- [Information]:
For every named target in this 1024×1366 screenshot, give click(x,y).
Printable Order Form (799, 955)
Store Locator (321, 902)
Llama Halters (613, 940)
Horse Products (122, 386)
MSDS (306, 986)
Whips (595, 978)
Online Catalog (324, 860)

- [Aim of the exercise]: Make a verbatim transcription of all the material.

- [Written response]:
For every named target in this 1024×1366 screenshot, give click(x,y).
Printable Order Form (799, 955)
Store Locator (321, 902)
Llama Halters (613, 940)
Horse Products (122, 386)
MSDS (306, 986)
Whips (595, 978)
Online Catalog (324, 860)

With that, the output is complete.